For more information on adding metadata to your Amazon Web Services resources with tagging, see Tagging Amazon Web Services resources . For advice on best practices for managing Amazon Web Services resources with tagging, see Tagging Best Practices: Implement an Effective Amazon Web Services Resource Tagging Strategy .
Key -> (string)
The tag key. Tag keys must be unique per resource.Value -> (string)
The tag value.
Shorthand Syntax:
Key=string,Value=string ...
JSON Syntax:
[
{
"Key": "string",
"Value": "string"
}
...
]
--cli-input-json
| --cli-input-yaml
(string)
Reads arguments from the JSON string provided. The JSON string follows the format provided by --generate-cli-skeleton
. If other arguments are provided on the command line, those values will override the JSON-provided values. It is not possible to pass arbitrary binary values using a JSON-provided value as the string will be taken literally. This may not be specified along with --cli-input-yaml
.
--generate-cli-skeleton
(string)
Prints a JSON skeleton to standard output without sending an API request. If provided with no value or the value input
, prints a sample input JSON that can be used as an argument for --cli-input-json
. Similarly, if provided yaml-input
it will print a sample input YAML that can be used with --cli-input-yaml
. If provided with the value output
, it validates the command inputs and returns a sample output JSON for that command. The generated JSON skeleton is not stable between versions of the AWS CLI and there are no backwards compatibility guarantees in the JSON skeleton generated.
--debug
(boolean)
Turn on debug logging.
--endpoint-url
(string)
Override command’s default URL with the given URL.
--no-verify-ssl
(boolean)
By default, the AWS CLI uses SSL when communicating with AWS services. For each SSL connection, the AWS CLI will verify SSL certificates. This option overrides the default behavior of verifying SSL certificates.
--no-paginate
(boolean)
Disable automatic pagination. If automatic pagination is disabled, the AWS CLI will only make one call, for the first page of results.
--output
(string)
The formatting style for command output.
--query
(string)
A JMESPath query to use in filtering the response data.
--profile
(string)
Use a specific profile from your credential file.
--region
(string)
The region to use. Overrides config/env settings.
--version
(string)
Display the version of this tool.
--color
(string)
Turn on/off color output.
--no-sign-request
(boolean)
Do not sign requests. Credentials will not be loaded if this argument is provided.
--ca-bundle
(string)
The CA certificate bundle to use when verifying SSL certificates. Overrides config/env settings.
--cli-read-timeout
(int)
The maximum socket read time in seconds. If the value is set to 0, the socket read will be blocking and not timeout.
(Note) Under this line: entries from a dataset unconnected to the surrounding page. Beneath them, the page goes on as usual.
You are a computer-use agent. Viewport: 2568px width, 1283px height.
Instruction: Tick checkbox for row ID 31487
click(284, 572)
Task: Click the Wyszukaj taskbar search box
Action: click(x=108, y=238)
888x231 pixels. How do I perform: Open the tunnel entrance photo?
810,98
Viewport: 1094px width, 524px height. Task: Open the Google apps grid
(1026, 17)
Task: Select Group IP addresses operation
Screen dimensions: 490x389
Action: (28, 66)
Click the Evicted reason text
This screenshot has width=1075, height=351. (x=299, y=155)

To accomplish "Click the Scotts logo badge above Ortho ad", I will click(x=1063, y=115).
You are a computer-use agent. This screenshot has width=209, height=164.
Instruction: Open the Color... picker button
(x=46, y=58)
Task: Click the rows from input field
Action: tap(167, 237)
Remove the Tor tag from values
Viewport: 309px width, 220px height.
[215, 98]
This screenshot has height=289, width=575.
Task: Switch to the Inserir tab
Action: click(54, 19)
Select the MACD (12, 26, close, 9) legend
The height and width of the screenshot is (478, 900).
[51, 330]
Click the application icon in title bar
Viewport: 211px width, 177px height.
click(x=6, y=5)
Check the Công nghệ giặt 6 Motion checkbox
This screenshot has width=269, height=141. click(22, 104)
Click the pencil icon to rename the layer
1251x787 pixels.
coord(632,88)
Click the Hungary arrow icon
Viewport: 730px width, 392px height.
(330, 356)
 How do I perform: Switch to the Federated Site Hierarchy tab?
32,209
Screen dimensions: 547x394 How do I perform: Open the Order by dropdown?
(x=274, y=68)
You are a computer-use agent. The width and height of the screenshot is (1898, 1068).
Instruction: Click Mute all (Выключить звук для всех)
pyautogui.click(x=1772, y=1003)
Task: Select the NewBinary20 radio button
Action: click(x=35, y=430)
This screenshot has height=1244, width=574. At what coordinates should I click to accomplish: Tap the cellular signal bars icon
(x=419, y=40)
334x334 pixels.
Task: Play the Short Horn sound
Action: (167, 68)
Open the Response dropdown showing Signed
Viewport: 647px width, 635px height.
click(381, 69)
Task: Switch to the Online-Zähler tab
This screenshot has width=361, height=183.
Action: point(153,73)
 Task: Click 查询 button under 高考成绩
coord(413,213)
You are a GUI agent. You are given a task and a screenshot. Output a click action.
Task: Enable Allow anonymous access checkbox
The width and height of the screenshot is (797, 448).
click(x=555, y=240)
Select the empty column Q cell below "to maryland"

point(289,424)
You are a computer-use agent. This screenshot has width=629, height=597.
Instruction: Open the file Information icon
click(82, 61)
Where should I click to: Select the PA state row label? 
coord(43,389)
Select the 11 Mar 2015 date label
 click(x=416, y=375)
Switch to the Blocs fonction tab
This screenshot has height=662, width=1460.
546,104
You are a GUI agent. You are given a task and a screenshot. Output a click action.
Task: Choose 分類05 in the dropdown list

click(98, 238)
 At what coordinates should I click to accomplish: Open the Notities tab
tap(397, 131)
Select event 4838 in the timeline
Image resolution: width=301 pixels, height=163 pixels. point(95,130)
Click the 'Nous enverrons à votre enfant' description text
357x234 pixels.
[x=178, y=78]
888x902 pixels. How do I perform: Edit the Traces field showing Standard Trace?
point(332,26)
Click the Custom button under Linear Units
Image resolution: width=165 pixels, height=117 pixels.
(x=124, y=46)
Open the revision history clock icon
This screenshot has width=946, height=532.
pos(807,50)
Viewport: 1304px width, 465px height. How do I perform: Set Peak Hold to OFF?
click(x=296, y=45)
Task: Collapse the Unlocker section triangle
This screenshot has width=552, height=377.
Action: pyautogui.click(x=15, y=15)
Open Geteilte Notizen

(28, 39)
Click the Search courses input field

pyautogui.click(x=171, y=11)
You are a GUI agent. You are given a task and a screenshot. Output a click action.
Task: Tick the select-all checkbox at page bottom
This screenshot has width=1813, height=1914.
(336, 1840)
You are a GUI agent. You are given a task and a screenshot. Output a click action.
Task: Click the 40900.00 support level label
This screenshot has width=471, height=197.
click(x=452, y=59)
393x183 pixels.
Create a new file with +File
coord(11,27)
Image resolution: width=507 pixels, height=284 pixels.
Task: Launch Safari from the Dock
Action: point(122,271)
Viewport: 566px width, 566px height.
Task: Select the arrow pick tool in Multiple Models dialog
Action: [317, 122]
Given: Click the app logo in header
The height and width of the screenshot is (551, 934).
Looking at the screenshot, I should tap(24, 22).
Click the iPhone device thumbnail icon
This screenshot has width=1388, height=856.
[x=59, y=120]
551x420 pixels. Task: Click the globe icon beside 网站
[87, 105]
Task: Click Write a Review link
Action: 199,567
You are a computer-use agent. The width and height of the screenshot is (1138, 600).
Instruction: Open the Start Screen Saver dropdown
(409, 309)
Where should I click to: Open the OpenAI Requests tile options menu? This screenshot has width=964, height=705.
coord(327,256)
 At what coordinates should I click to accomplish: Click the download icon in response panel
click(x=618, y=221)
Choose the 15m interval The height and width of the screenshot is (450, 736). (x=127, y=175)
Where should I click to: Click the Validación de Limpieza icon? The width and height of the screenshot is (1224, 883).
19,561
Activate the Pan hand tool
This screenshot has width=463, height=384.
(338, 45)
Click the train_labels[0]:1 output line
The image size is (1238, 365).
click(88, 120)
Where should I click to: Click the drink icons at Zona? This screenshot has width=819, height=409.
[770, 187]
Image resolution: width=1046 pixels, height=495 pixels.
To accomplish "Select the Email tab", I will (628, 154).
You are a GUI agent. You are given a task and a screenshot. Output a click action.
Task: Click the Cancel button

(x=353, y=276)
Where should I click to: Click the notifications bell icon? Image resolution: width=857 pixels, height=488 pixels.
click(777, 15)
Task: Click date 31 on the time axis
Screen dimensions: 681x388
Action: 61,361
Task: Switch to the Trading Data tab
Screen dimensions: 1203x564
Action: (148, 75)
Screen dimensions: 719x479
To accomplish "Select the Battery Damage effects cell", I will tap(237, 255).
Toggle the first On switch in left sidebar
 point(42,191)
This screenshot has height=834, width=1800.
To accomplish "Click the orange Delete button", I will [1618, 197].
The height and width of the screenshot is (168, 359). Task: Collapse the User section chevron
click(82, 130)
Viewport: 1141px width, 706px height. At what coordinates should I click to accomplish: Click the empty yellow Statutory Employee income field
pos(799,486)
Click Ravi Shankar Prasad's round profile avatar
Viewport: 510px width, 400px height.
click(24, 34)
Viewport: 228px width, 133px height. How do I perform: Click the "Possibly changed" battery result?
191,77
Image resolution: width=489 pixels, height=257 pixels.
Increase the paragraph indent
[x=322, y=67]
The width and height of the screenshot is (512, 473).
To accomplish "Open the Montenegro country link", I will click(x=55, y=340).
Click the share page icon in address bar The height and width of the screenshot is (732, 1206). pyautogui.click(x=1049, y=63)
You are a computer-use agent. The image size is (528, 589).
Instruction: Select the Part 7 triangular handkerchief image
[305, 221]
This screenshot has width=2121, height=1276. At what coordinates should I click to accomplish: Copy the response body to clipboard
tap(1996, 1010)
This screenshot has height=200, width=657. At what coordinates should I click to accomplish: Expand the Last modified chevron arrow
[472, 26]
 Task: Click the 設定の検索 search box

The default value is 60 seconds.
--cli-connect-timeout
(int)
The maximum socket connect time in seconds. If the value is set to 0, the socket connect will be blocking and not timeout. The default value is 60 seconds.
--cli-binary-format
(string)
The formatting style to be used for binary blobs. The default format is base64. The base64 format expects binary blobs to be provided as a base64 encoded string. The raw-in-base64-out format preserves compatibility with AWS CLI V1 behavior and binary values must be passed literally. When providing contents from a file that map to a binary blob fileb://
will always be treated as binary and use the file contents directly regardless of the cli-binary-format
setting. When using file://
the file contents will need to properly formatted for the configured cli-binary-format
.
--no-cli-pager
(boolean)
Disable cli pager for output.
--cli-auto-prompt
(boolean)
Automatically prompt for CLI input parameters.
--no-cli-auto-prompt
(boolean)
Disable automatically prompt for CLI input parameters.
CompilationJobArn -> (string)
If the action is successful, the service sends back an HTTP 200 response. Amazon SageMaker AI returns the following data in JSON format:
CompilationJobArn
: The Amazon Resource Name (ARN) of the compiled job.